**What to produce:**
Beginning at the line containing "This screenshot has width=2576, height=1449." and continuing to the end of the records below, give each line again exactly as it stands, and only those lines.

**Extracted records:**
*** Block opens ***
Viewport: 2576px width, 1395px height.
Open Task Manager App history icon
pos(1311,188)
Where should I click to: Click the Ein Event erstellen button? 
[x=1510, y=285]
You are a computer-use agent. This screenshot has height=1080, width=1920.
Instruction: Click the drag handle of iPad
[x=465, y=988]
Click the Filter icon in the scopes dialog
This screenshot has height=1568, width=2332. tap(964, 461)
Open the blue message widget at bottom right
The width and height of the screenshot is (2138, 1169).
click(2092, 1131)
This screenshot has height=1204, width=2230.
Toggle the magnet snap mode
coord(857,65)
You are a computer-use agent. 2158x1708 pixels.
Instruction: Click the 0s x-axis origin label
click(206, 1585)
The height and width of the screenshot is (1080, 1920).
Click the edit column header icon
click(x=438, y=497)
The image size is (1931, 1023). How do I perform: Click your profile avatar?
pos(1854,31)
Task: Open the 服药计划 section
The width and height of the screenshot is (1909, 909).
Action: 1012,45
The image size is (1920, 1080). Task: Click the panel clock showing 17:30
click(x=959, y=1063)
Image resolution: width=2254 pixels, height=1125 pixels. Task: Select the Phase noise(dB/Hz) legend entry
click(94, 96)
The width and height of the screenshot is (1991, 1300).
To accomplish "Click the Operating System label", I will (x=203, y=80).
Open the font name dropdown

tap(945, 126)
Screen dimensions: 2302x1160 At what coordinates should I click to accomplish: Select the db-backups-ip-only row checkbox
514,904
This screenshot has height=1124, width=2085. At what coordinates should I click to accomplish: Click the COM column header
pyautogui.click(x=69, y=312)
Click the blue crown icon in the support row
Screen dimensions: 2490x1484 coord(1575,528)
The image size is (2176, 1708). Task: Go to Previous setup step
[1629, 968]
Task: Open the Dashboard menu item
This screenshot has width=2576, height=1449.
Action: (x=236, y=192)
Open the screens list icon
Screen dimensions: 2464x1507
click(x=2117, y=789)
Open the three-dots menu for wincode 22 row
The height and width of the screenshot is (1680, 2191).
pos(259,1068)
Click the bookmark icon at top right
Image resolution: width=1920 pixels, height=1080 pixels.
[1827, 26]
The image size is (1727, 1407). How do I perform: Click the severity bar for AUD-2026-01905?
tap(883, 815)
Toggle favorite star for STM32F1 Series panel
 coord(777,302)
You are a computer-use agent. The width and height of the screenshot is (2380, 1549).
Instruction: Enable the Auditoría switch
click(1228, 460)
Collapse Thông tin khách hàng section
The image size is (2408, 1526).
*** Block closes ***
**Task answer:**
This screenshot has width=2576, height=1449.
Action: (x=236, y=192)
Open the screens list icon
Screen dimensions: 2464x1507
click(x=2117, y=789)
Open the three-dots menu for wincode 22 row
The height and width of the screenshot is (1680, 2191).
pos(259,1068)
Click the bookmark icon at top right
Image resolution: width=1920 pixels, height=1080 pixels.
[1827, 26]
The image size is (1727, 1407). How do I perform: Click the severity bar for AUD-2026-01905?
tap(883, 815)
Toggle favorite star for STM32F1 Series panel
 coord(777,302)
You are a computer-use agent. The width and height of the screenshot is (2380, 1549).
Instruction: Enable the Auditoría switch
click(1228, 460)
Collapse Thông tin khách hàng section
The image size is (2408, 1526).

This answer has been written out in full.